By the time my FHE activity was over, I had the counselor in the bishopric grumbling about how I was on the high road to excommunication (“like those historians at BYU”). Why? Because I suggested that Joseph Smith might have actually temporarily imagined a different “right place” besides the Rocky Mountains. Where? Texas.
Background: Back in my days frolicking around in the warm of fuzz of Provo’s Never-Never Land (which, for me, is code for “Never, Never Marry” land), I immersed myself in Church history. Fret not, my kitsch-hating friends. This was no immersion in obnoxious trinkets that only reaffirm old narratives. I studied the good times. The bad times. The awkward times. The product of my research? A masterpiece. An imposing edifice to reason and intellect–a Mormon version of jeopardy for my FHE group. The Texas bombshell proved to be of particular interest to our born-in-the-wool Utah counselor (whom I admire a great deal, for the record).
The relationship between the Church and the historic Texas Republic is a fascinating one. Even to this day (so I hear from a missionary who served in McAllen, TX), members will insist that Texas is the real “right place.” Texas had long held a place in the imagination of abolitionists and utopians alike. The Nauvoo press teemed with laudatory articles about Sam Houston’s bravery in the face of Mexican intrigue, even as he batted back the legislature’s calls for war.
The plans to consider settlement in the Texas Republic crystallized when Lyman Wight (who would be instrumental in spreading the “real right place” myth in Texas) sent Joseph a letter saying that the local Indian tribe of Menominees wanted assistance in moving down to Texas. Well, ole’ Wight had an idear–Brother Joseph, maybe we could use Texas as a gathering point for Saints in the South as well as jump-off point to open up missionary work in Latin America.

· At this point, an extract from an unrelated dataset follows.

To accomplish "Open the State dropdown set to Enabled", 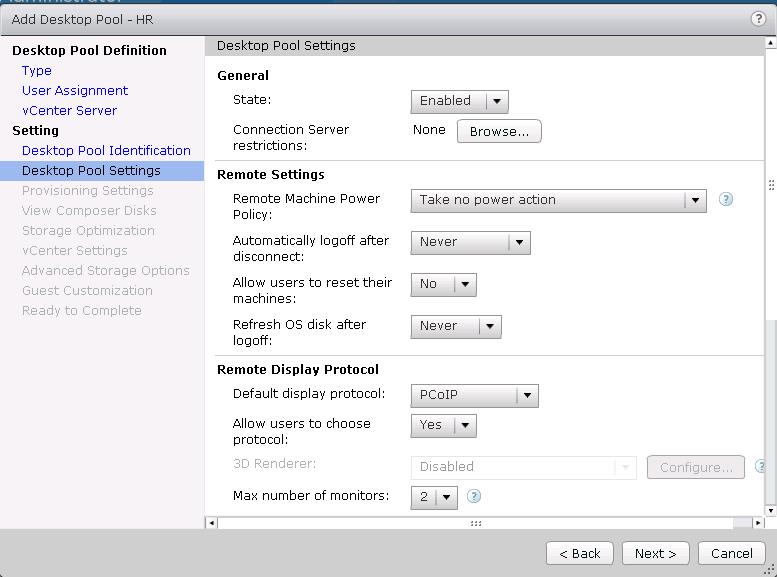I will tap(459, 101).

Joseph seized on the idea. In a secret meeting of the Council of Fity, Joseph directed that emissaries be sent to Houston to negotiate a treaty by which they could purchase the land between the Colorado and the Nueces Valley. The plan was to become a buffer state between the Texas Republic and Mexico.
We know that Joseph was promoting the annexation of Texas as part of his campaign speeches. Yet we also see evidence that the Saints were truly hoping for the annexation bid to fail–Brigham Young even saw the accidental death of Secretary of State Abel Upshur as divine intervention in opening up the path. Ambassador Lucien Woodworth left for Texas to have secret negotiations with Houston. Unfortunately, we have almost no documentation about their meeting available to us–in Houston’s papers or elsewhere. It was an explosive time for the Texans and if anything leaked, it could have prompted an aggressive military action from Santa Anna to prevent the Mormons’ occupation plan. We only know that Joseph had entertained the notion of using the Nauvoo legion to protect whatever new settlement he was pursuing; this, one can speculate, would have been rather attractive to Houston with a buffer of over 5,000 man. This was theological realpolitik at its finest.
The plan obviously dissolved when Joseph was killed; after all, we have no evidence to suggest that Joseph preferred moving an entire city thousands of miles away over winning the Presidency. However, Lyman Wight led a break-off group to the Texas region and built what was arguably the first temple west of the Mississippi in Zodiac, Texas (esp. given his continued affiliation with the Church at the time of the Nauvoo exodus). However, by 1847, Salt Lake was calling Wight to return to Utah. He refused and was excommunicated the next year.
So where is “the right place”? I am perfectly fine with calling Salt Lake City the spot God wanted to build his Church from, in spite of Joseph’s attempts to make contingency plans as his city is under siege. But perhaps some Utah die-hards will feel a little disquiet over this.
Talk amongst yourselves.
P.S. Full disclosure: the above information came largely from Michael Van Wagenen, The Texas Republic and the Mormon Kingdom of God (Bryan, TX: Texas A&M University Press, 2002).